### Task instructions
From the line containing "Task: Click the Linux Servers breadcrumb" to the end of the records below, output each line exactly; include both ends and nothing else.

Extracted records START

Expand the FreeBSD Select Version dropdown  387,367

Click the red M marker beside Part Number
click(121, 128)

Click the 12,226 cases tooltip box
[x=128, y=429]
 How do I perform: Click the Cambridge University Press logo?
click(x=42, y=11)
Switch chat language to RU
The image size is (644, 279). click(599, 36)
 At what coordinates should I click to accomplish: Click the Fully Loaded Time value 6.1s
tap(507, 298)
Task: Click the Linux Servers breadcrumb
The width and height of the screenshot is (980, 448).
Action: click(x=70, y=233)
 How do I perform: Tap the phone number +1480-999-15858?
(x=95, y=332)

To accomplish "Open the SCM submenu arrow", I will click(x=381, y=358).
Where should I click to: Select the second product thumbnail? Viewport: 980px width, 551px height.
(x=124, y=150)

Extracted records END

### Response box
Task: Click the Linux Servers breadcrumb
The width and height of the screenshot is (980, 448).
Action: click(x=70, y=233)
 How do I perform: Tap the phone number +1480-999-15858?
(x=95, y=332)

To accomplish "Open the SCM submenu arrow", I will click(x=381, y=358).
Where should I click to: Select the second product thumbnail? Viewport: 980px width, 551px height.
(x=124, y=150)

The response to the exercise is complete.